What you need to do -
a) Rewrite the rows from the line containing "Task: Open Mastercard options three-dot menu" down to the line containing "coord(446,55)", keeping the requests, but add 62 to every coordinate in the answers. Leave out the pictures.
b) Write the next part of the book review, starting right after its final sentence.

And it’s at this point as I write, that I recall another book, Conrad’s Heart of Darkness, with its journey into the dark heart of Africa and of men’s souls. That’s the sense I had as I read this book: of those stories where the physical journey correlates to an inward journey, revealing the dark underbelly of humanity, the increasing distance between wherever here is, and the civilised world the protagonist has left behind, as the restraints of society are gradually removed. In the barren world of the arctic circle, where ice sheets smash against each other and just being outside can kill you, as can the bears, the actions of men become removed from the rules that would normally govern them. For Sumner, morality is neutral, a mere absence of evil, and therefore a norm. But for Otto, a man deeply invested in the word of God, evil is a kind of choice, of turning away from God, meaning there is also a choice in being good. “The only devil is the one inside ourselves,” he tells the blacksmith who attempts to attribute supernatural agency in Drax’s escape. For Drax, however, there is no delineation between what other men call good and evil: “One thing happens, then another comes after it. Why is the first thing more important than the second?” he asks Sumner, who attempts to attribute a meaning to his actions. “I’m a doer not a thinker, me. I follow my inclination.”
The action of the novel takes place within the claustrophobic confines of the ship and the wide expanses of the arctic. Despite its literary qualities, the book reads like a thriller. Men are haunted by their pasts, the winter is closing in, the captain is sailing farther north than any whale has previously been caught, there is a killer on board and a conspiracy exists that threatens everyone. The writing is sparse, a little like Cormac McCarthy’s, from whom McGuire admits he took inspiration, but with a more accessible style than Blood Meridian.

Rows from a dataset:
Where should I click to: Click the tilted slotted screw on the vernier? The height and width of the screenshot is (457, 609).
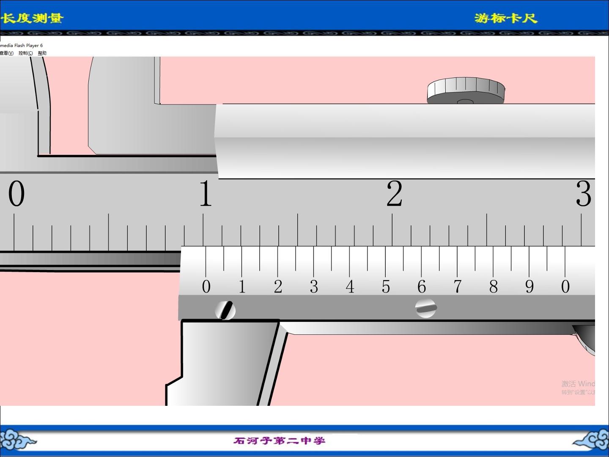[225, 310]
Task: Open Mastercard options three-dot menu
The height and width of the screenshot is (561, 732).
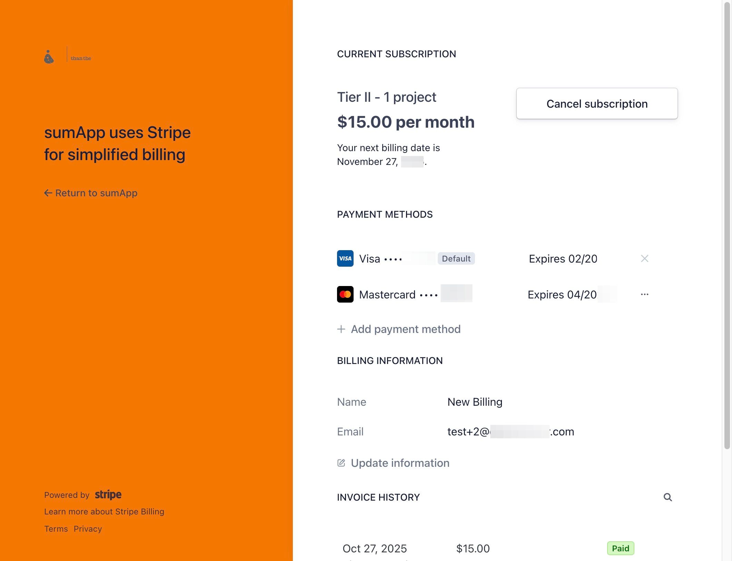Action: tap(644, 294)
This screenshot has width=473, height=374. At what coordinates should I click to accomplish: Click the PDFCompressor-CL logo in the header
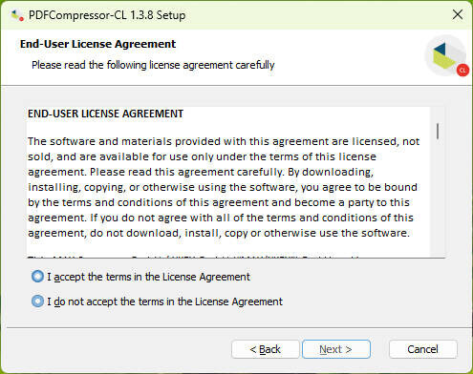coord(446,55)
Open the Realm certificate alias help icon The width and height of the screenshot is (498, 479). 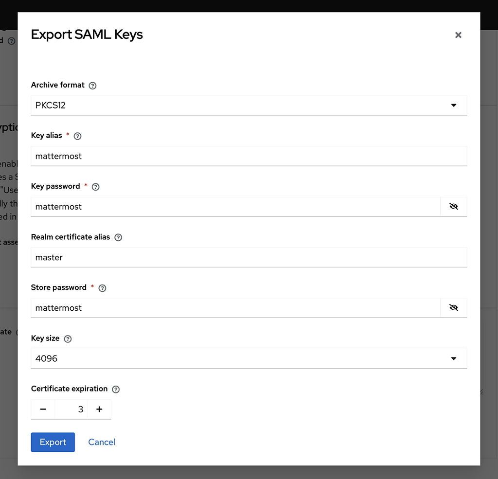118,237
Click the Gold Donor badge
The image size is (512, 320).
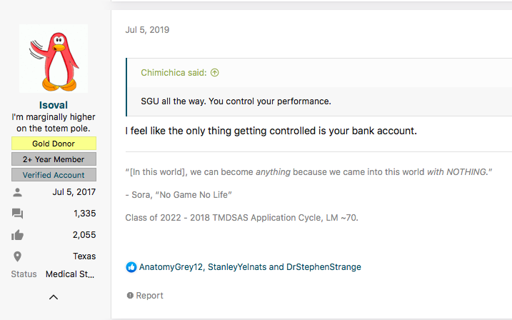click(x=54, y=144)
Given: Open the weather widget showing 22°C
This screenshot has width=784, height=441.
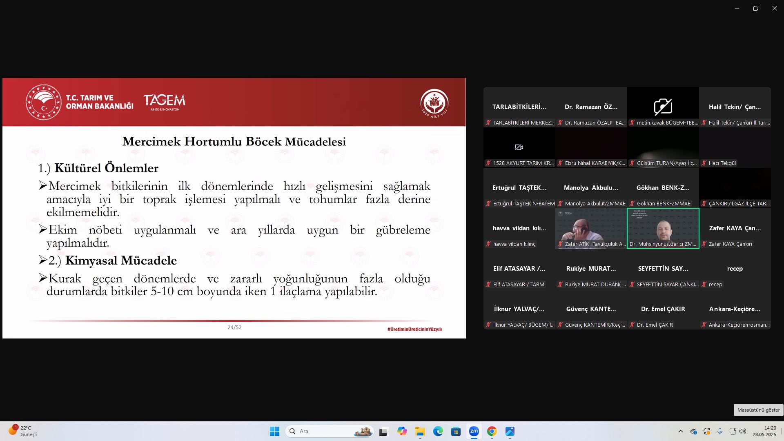Looking at the screenshot, I should [x=23, y=431].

Solved tasks -
a)
Task: Open Mastercard options three-dot menu
The height and width of the screenshot is (561, 732).
Action: tap(706, 356)
This screenshot has width=473, height=374. At what coordinates should I click to accomplish: Click the PDFCompressor-CL logo in the header
coord(508,117)

b)
But it is Frankenstein my mind keeps returning to: following his creature hopelessly to destruction in the frozen wastes. Sumner leaves the tent to kill a bear and pursues it into the blinding whiteness, far from camp. He travels farther and farther, trailing after it, until he eventually senses the danger he has placed himself in long after it is apparent to the reader. Everything he has done has led to this moment, and this moment will lead to everything else. When he failed to save a child in India during an English bombardment, he seeded his desire to later save Joseph Hannah, the thirteen year old ship boy, from the depredations of Drax. And when he chases the bear, he unwittingly creates the conditions which will lead him to chase Drax. Sumner, a man of science who eschews the religious beliefs of Otto and the priest, would reject the notion of fate, but McGuire’s novel suggests that men cannot escape their own natures or the world which has shaped them. The North Water is a tense, violent, disturbing and highly readable thriller that is concerned with the inner lives of men, just as much as it is with their actions. Highly recommended.